Exercise directions: Find every line below where the string "green" shows up, and copy those lines.

[Collected data entries]
Segment Open

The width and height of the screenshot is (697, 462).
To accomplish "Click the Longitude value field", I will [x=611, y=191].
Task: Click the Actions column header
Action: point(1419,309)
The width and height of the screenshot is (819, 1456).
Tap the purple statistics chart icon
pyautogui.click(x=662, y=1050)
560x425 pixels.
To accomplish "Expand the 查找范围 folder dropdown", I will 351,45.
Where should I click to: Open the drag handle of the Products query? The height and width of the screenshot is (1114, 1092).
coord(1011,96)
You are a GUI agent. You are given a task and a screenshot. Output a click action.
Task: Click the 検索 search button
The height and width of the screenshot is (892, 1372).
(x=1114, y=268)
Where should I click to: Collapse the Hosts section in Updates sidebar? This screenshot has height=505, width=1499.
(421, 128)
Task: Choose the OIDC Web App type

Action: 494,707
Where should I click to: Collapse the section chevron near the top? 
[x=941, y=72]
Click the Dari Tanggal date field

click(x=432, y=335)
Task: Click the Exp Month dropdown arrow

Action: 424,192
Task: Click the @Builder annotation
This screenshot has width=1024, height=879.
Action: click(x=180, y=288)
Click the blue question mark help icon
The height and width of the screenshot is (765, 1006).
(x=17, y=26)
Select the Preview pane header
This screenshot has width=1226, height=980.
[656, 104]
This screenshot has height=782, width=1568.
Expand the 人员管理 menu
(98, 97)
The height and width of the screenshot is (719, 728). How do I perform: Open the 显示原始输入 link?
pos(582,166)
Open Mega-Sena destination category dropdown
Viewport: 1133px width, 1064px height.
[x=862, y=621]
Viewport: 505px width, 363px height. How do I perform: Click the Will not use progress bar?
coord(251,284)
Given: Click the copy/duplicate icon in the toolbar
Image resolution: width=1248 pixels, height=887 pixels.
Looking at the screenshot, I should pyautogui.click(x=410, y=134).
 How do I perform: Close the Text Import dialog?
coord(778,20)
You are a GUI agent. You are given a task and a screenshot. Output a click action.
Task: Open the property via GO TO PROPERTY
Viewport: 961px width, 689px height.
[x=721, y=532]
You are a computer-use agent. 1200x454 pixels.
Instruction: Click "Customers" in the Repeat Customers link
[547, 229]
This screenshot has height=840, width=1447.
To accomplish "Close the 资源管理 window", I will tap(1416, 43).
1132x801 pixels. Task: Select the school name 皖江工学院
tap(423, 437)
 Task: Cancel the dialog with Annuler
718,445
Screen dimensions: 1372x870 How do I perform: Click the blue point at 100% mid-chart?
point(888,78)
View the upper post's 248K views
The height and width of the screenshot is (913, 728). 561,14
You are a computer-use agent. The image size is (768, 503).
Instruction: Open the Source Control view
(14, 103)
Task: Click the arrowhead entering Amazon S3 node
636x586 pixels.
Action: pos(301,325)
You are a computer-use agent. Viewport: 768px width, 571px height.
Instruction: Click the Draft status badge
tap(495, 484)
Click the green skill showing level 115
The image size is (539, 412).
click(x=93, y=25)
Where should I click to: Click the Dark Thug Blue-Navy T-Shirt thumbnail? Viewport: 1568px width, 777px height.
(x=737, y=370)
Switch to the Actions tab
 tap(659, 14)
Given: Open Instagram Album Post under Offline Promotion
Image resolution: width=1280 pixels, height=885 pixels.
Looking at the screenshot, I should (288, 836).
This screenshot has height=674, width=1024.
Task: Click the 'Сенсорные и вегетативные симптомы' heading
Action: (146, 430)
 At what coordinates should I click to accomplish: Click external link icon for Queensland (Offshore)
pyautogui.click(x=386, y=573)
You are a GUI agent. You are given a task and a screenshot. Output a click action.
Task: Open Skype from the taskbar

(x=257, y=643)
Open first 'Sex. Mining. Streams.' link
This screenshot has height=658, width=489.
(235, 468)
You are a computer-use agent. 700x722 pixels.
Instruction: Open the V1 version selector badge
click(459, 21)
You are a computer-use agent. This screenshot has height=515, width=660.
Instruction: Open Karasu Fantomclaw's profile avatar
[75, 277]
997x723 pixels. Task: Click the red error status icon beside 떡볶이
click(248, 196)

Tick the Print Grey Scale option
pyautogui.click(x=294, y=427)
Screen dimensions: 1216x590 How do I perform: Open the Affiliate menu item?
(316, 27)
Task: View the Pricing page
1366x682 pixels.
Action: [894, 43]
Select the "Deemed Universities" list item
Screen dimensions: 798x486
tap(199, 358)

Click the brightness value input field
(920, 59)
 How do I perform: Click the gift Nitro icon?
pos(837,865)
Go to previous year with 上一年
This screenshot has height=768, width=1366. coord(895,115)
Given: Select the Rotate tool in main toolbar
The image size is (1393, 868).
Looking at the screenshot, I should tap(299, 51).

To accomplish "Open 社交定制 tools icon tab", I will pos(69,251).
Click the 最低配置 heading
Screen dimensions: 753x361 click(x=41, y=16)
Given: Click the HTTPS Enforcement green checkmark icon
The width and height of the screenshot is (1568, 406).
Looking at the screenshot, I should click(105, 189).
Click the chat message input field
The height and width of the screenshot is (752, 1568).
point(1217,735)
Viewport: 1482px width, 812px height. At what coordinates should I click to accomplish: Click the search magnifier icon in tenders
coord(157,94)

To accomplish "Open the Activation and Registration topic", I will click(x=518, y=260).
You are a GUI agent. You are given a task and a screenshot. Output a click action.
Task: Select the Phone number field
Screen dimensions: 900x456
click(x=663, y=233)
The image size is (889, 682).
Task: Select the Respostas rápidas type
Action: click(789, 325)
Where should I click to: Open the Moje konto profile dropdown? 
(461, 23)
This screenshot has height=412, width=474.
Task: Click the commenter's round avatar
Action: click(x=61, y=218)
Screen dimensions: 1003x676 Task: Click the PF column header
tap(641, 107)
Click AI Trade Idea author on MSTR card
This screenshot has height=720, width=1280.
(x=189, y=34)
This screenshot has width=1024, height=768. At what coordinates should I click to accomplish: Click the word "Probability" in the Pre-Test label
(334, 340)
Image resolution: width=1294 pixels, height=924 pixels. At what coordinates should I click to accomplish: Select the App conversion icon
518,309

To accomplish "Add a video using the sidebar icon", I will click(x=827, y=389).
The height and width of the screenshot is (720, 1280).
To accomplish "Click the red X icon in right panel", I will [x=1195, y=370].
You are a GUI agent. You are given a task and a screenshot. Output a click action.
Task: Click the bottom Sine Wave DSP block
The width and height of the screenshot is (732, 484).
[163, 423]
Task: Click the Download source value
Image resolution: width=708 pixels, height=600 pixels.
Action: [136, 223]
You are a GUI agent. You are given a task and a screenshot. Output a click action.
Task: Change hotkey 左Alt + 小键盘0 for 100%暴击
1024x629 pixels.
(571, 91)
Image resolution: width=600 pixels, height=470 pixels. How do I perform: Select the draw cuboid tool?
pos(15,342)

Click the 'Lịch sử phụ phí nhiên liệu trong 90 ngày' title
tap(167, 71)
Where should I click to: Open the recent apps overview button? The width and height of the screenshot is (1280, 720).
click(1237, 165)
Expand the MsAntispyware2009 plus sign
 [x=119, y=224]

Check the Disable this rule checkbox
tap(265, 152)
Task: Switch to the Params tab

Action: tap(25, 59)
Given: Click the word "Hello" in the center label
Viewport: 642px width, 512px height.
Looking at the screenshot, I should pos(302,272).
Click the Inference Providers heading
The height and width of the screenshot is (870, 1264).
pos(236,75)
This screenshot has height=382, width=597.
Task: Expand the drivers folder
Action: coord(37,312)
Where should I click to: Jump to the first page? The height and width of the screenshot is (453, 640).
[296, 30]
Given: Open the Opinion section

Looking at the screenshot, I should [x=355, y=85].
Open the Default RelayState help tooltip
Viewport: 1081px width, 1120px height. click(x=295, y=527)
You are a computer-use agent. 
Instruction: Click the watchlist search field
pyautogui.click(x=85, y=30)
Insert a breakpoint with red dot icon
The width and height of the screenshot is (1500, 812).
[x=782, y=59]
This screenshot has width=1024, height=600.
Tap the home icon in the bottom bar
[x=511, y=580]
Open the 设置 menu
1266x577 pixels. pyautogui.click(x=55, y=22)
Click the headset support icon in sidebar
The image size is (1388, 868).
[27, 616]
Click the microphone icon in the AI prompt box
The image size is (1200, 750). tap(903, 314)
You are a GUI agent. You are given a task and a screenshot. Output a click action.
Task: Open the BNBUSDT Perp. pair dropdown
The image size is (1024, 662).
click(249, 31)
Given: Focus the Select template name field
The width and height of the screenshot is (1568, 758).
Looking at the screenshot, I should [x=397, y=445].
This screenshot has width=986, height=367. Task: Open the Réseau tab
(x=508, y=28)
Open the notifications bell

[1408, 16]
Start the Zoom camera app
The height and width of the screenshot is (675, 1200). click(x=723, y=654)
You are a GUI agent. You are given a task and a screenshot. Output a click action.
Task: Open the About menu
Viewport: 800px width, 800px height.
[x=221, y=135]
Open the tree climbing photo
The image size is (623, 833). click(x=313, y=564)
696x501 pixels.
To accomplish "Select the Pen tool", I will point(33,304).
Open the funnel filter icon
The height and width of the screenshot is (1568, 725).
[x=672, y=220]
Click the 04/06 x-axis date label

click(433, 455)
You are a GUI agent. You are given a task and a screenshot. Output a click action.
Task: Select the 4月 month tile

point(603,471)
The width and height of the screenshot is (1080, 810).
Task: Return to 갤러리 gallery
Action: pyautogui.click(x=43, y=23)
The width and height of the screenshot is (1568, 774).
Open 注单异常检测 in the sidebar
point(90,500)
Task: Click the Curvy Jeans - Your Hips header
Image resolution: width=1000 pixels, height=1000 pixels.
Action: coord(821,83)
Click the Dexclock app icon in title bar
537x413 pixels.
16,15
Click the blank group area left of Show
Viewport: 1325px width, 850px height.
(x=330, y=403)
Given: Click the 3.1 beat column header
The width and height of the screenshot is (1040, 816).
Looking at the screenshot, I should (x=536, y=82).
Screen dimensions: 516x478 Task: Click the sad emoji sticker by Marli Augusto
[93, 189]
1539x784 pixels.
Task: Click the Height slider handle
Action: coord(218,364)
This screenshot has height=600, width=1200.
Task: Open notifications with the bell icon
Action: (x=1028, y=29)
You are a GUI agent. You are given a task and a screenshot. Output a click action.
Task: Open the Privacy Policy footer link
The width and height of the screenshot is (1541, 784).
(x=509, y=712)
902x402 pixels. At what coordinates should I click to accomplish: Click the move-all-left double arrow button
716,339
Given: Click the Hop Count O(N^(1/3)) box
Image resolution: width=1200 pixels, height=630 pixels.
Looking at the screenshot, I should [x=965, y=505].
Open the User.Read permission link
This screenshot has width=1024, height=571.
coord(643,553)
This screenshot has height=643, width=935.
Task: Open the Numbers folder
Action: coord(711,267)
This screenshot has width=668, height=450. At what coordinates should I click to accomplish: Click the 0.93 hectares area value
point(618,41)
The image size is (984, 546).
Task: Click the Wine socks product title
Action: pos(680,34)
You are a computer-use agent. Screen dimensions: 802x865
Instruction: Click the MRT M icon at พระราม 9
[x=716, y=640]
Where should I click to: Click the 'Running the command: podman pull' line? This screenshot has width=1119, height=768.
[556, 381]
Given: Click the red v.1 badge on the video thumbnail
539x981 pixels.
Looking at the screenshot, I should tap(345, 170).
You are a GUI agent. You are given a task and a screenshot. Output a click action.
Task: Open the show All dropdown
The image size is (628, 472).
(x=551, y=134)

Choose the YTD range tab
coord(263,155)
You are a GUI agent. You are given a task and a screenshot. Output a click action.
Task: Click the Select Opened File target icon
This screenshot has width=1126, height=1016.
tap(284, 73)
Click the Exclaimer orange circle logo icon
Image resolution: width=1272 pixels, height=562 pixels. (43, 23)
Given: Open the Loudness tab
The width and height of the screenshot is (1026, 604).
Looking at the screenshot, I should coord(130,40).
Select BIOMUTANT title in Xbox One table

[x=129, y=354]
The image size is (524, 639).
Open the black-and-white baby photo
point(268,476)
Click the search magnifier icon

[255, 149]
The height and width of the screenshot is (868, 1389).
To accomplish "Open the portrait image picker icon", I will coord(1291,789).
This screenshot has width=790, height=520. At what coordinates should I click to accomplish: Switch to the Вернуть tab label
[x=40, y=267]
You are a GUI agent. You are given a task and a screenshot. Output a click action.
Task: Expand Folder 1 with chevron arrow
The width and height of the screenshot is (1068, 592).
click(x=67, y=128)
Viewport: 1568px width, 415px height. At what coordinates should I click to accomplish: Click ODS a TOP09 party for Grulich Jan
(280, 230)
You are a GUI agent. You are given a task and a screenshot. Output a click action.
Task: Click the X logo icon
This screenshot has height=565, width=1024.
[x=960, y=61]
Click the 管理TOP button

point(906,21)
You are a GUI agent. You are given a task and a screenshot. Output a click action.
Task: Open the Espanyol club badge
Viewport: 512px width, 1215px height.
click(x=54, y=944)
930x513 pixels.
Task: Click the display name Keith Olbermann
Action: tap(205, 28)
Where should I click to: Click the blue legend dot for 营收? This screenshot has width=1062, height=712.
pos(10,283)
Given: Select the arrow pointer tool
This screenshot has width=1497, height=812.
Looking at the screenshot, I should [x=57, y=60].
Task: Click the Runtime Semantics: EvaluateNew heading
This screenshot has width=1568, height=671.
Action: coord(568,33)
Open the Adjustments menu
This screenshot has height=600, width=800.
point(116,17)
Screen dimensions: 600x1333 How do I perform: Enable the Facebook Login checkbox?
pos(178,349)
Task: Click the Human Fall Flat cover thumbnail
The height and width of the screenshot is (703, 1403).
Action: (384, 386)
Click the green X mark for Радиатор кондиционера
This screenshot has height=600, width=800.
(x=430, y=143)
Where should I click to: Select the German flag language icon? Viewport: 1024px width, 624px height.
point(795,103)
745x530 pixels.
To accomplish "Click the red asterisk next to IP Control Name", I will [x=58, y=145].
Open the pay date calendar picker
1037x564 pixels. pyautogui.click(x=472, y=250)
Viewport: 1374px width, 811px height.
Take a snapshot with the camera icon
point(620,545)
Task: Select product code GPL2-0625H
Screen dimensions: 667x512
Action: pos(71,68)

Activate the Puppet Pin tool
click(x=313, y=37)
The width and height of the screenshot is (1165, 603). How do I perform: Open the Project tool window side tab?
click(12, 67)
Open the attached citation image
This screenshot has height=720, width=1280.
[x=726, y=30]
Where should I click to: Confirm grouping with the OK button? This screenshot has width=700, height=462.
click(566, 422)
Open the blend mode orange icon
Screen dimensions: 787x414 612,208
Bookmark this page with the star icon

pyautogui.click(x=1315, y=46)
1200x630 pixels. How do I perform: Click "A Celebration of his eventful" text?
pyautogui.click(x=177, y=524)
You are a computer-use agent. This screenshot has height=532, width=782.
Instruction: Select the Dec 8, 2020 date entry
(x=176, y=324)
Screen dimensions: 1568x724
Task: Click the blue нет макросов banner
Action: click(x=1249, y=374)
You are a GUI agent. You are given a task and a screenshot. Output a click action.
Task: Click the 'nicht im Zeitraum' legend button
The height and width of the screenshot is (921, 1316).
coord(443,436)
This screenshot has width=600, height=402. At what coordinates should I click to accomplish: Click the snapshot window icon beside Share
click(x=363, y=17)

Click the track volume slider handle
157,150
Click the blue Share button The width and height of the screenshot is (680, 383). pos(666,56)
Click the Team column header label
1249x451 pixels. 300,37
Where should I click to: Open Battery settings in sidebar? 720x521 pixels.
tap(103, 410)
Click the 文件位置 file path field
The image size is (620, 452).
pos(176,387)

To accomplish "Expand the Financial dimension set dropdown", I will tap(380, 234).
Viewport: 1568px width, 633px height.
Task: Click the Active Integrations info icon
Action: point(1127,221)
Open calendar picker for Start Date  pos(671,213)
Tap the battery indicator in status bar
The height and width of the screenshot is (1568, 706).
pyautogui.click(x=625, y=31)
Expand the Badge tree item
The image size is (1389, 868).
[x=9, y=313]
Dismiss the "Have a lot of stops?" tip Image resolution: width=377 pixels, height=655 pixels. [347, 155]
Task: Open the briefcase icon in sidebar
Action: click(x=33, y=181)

Segment Closed

Solution to this task:
Click the green skill showing level 115
Given: Click the HTTPS Enforcement green checkmark icon
Click the green X mark for Радиатор кондиционера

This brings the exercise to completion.